Yes, my point exactly. I don't find it surprising at all.
 
  • #11
Anyways since plane waves are hypothetical, everything we see is finally a small band of wavelengths!
 
  • #12
I don't think you are referring to plane waves. Do you mean continuous waves?
 
  • #13
sophiecentaur said:
I don't think you are referring to plane waves. Do you mean continuous waves?

If you are referring to me, then yes I mean plane waves only, because plane waves are supposedly single frequency and they are hypothetical, we always have a finite width and not a Dirac Delta function in the frequency domain.
 
  • #14
sugeet said:
If you are referring to me, then yes I mean plane waves only, because plane waves are supposedly single frequency and they are hypothetical, we always have a finite width and not a Dirac Delta function in the frequency domain.

This isn't correct. The word 'plane' refers to the geometry of the situation and not to the spectrum. It refers to a situation where the wave front is a plane. The wave can consist of a single pulse (infinite bandwidth) or cw (single frequency) yet still be plane. If the distance between source and detector is great enough then the wave, in a particular direction, will have a spherical wave front which, as r tends to infinity, approaches a plane.
 
  • #15
sophiecentaur said:
This isn't correct. The word 'plane' refers to the geometry of the situation and not to the spectrum. It refers to a situation where the wave front is a plane. The wave can consist of a single pulse (infinite bandwidth) or cw (single frequency) yet still be plane. If the distance between source and detector is great enough then the wave, in a particular direction, will have a spherical wave front which, as r tends to infinity, approaches a plane.

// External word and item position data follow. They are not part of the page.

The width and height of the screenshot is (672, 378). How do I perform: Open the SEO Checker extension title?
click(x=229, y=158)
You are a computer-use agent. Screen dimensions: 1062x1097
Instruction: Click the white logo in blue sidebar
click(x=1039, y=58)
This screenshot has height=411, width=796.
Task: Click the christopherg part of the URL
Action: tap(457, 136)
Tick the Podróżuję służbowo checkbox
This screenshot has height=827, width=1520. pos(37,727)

Plane wave is defined as exp(-iwt), where 'w' is the frequency. In Fourier decomposition when we say that any complicated wave-function can be expressed as a superpostion of plane waves, we then do not refer to the geometry of wavefronts but to the meaning of a specific frequency. Plane waves by definition are of specific constant frequency and infinite bandwidth, they are hypothetical, mathematical abstraction.
 
  • #16
sugeet said:
Plane wave is defined as exp(-iwt), where 'w' is the frequency. In Fourier decomposition when we say that any complicated wave-function can be expressed as a superpostion of plane waves, we then do not refer to the geometry of wavefronts but to the meaning of a specific frequency. Plane waves by definition are of specific constant frequency and infinite bandwidth, they are hypothetical, mathematical abstraction.

We must be discussing in different contexts. I am using the definition as in this link where the 'plane' terms refers to the geometry. (The surface of constant phase of a plane wave is a plane.) That's how I have always seen it used in RF and Optics. Have you a reference where I can see the expression used 'your way'? These things often morph in different directions in 'meaning space'.
I have a problem with this because, conventionally, a constant frequency signal has Zero Bandwidth and infinite temporal extent. Are we in different Universes? lol.
 
  • #17
Oh sorry, I mean constant frequency and zero bandwidth, I am sorry, that's a mistake, I mean it extends infinitely in temporal space.
 
  • #18
OH- right (panic over!)
But the term 'plane wave ' refers to geometry as well as time.
Your "exp(-iwt)" only refers to a time varying signal and not a wave. You need an spatial vector involved, as in exp(-i(wt - kx)), to describe a wave traveling along the x axis.
I know that, in RF circles, people talk about 'CW' (meaning Carrier Wave or Continuous Wave) but that sort of assumes it's been transmitted through space and received and it's a teeny bit sloppy Engineers' talk.